No Dairy, No Problem

By Carla Schuit   – Registered Dietitian

About 65% of the adult population has some difficulty digesting lactose, the protein in milk, after infancy. It is thought that as we age our dependency on milk for nutrition decreases. Our diets vary more and the bodies lactase production (the enzyme that breaks down lactose) decreases. This makes it harder for our bodies to digest lactose creating undesirable side effects such as bloating, nausea and vomiting or diarrhea.

It was originally thought that the best treatment for lactose intolerance was complete dairy avoidance. More recently scientists have discovered that keeping some dairy like yogurt and hard cheeses in your diet can maintain some lactose production and be digested with no issues. This is often recommended to provide a good source of protein, calcium, choline, phosphorus and potassium in ones diet. But remember all bodies are different and some may have more or less issues keeping these foods in their diet. If you are one that cannot consume any dairy increasing food such as dark leafy greens and canned fish with bones will provide the missing nutrition in milk. Below are nutrients found in mlk or other dairy that you will need to find in other sources.

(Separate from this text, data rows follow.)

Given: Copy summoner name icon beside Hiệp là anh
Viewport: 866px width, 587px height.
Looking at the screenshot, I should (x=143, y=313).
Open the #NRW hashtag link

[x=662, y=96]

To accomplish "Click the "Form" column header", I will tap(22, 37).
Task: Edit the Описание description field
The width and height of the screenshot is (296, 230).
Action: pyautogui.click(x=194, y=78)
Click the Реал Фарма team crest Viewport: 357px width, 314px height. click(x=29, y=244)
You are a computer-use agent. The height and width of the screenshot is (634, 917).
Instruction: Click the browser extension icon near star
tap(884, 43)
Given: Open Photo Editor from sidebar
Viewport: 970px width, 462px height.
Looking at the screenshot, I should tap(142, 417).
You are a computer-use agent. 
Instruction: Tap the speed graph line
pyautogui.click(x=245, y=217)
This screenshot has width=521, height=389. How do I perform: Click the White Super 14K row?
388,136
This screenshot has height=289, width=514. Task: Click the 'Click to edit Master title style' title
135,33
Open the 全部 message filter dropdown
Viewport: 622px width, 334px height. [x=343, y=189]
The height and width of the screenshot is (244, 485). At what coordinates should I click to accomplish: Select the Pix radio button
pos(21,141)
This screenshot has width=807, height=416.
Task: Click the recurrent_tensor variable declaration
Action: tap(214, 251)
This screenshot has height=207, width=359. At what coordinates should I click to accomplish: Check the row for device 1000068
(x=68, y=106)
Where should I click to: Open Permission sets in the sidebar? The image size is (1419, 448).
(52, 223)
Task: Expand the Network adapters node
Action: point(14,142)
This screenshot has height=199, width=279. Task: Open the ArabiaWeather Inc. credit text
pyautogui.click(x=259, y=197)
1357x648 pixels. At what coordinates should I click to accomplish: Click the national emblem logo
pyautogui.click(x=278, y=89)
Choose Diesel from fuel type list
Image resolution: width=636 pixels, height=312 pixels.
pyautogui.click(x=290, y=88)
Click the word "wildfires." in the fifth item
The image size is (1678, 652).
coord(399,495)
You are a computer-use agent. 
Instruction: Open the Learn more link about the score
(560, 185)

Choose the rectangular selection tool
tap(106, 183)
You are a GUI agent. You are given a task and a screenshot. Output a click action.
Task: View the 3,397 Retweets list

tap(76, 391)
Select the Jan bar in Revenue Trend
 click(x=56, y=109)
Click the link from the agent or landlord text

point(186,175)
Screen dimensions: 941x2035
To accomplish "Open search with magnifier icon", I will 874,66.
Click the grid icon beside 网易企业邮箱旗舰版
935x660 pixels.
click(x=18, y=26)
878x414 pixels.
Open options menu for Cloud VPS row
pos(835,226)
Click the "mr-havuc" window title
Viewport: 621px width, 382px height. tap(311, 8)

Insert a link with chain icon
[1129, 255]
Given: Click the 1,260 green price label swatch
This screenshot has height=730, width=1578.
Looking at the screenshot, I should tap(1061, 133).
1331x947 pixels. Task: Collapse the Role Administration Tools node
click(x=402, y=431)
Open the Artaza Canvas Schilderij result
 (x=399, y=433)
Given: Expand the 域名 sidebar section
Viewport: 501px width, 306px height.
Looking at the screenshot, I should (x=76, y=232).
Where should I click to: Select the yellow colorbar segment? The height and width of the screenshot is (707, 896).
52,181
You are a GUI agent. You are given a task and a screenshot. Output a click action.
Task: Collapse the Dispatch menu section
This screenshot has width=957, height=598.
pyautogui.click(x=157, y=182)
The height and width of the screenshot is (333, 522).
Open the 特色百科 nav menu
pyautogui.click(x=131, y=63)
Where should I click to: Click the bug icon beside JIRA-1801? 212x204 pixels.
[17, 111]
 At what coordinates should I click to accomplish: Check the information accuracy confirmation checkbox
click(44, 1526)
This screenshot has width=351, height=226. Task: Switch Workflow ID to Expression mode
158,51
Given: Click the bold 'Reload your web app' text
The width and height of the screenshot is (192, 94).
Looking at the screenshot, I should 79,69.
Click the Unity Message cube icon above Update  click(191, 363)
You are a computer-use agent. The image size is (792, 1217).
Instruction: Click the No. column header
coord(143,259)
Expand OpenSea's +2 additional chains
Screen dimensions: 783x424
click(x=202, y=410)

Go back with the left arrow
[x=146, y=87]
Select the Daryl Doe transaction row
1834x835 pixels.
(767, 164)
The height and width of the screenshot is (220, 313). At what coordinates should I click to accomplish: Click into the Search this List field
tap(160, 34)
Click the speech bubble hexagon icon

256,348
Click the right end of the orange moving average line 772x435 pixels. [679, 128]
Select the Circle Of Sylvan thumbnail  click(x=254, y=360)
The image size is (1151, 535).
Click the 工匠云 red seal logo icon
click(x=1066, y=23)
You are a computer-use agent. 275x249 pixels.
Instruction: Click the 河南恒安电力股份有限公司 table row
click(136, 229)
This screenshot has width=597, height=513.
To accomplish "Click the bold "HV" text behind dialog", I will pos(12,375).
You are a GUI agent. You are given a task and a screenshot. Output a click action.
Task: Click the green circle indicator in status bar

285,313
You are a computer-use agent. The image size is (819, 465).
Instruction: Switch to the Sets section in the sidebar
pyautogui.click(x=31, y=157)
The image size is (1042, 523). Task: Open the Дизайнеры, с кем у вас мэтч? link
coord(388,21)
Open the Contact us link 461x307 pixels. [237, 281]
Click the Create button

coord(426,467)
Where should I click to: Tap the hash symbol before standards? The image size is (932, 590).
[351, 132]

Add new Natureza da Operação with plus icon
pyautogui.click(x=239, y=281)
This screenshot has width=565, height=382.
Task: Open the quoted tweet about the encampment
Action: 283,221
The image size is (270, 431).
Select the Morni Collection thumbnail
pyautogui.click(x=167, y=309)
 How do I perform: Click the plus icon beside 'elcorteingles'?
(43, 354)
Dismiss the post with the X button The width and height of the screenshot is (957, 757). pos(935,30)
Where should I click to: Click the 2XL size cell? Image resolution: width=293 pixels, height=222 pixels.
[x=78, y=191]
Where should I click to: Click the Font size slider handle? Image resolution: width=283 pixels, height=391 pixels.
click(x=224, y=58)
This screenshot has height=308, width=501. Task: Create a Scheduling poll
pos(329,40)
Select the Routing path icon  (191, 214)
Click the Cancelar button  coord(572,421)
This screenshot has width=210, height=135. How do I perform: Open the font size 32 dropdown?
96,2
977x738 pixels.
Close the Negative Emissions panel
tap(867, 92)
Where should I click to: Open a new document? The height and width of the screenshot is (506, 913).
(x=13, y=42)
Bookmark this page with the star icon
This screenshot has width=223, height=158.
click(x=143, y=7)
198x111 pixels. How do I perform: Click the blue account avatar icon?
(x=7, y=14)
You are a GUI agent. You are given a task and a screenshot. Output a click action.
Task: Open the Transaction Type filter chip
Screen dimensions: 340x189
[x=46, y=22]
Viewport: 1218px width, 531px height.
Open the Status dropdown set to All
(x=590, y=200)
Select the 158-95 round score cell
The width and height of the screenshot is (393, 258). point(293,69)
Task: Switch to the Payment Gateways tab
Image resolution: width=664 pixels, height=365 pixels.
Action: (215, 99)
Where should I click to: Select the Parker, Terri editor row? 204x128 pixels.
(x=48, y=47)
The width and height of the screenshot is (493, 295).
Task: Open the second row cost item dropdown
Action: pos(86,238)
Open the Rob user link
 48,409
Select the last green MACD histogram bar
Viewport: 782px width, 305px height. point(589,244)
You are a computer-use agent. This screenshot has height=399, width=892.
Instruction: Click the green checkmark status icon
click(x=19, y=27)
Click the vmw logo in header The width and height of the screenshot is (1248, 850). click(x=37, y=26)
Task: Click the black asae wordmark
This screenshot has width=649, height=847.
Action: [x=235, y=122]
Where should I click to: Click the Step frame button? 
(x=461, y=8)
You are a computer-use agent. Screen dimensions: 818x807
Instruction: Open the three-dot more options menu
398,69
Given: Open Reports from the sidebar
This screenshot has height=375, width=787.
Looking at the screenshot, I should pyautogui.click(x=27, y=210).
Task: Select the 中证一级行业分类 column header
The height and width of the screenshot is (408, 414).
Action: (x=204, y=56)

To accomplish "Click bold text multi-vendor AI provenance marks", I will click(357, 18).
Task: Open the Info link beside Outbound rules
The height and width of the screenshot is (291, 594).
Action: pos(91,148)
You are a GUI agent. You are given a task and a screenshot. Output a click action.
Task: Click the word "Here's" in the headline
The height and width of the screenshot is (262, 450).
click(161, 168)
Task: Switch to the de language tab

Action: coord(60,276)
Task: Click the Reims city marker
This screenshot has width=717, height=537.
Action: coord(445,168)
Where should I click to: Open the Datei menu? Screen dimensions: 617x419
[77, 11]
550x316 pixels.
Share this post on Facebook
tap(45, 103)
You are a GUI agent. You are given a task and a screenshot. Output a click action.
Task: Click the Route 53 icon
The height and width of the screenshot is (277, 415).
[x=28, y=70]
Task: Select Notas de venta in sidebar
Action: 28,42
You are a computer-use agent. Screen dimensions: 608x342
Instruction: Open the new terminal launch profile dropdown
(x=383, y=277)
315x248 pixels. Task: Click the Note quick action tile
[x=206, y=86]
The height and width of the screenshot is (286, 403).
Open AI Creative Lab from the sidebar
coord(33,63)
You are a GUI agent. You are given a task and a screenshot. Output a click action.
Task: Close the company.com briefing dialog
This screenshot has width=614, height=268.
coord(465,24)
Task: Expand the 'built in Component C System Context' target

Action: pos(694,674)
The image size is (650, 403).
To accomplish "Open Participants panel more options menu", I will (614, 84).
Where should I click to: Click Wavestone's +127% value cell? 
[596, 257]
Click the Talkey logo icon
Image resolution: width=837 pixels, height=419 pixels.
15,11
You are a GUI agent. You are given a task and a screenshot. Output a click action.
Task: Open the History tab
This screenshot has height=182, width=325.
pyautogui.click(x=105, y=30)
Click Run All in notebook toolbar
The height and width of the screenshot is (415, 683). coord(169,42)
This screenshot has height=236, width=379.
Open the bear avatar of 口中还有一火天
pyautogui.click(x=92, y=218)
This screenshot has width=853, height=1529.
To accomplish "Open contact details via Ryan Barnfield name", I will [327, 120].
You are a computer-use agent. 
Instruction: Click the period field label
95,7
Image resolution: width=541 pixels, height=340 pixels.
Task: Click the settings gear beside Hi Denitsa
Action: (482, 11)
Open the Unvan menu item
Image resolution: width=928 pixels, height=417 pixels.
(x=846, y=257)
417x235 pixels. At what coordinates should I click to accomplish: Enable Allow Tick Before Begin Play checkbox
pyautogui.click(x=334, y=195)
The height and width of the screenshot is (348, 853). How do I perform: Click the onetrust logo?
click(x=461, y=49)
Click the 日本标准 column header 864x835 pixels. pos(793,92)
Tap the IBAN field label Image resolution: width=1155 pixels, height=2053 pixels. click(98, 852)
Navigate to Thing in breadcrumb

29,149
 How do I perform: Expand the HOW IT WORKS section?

  • Calcium-spinach (or any dark leafy green), canned salmon or sardines with bones, raw broccoli, tuna and almonds. For choline
  • Choline- nuts, seeds, legumes, eggs (with yolk), liver and cruciferous vegetables like cabbage, bok choy and broccoli.
  • Protein- nuts, seeds, beans, lentils, legumes and animal meats such as chicken, beef, pork and fish.
  • Vit D- cod liver oil, tuna-canned, sardines-canned, liver and eggs.

By having a spinach salad with tuna and hard boiled eggs for lunch, almonds for a snack and a chicken breast with lentils and kale for dinner will provide multiple sources of all the nutrients in milk that your body needs.

Often times milk alternatives are fortified with these nutrients as well. However, be cautious with milk alternatives such as soy milk or almond milk. Often they have added sugars so always buy unsweetened and read the ingredients. Make sure that the featured ingredient, ex. almond milk, is the first ingredient. Milk alternatives have been in the news lately for not containing what they claim too. Reading labels carefully will ensure you are buying what you expect.

Watch out for hidden lactose! Look at your supplements and processed snacks for ingredients such as whey, casein, curds, milk by products, dry milk solids and non-fat dry milk powder. Milk is a common allergen food packages have to declare it if it is contained in the product so again, pay close attention to the ingredients.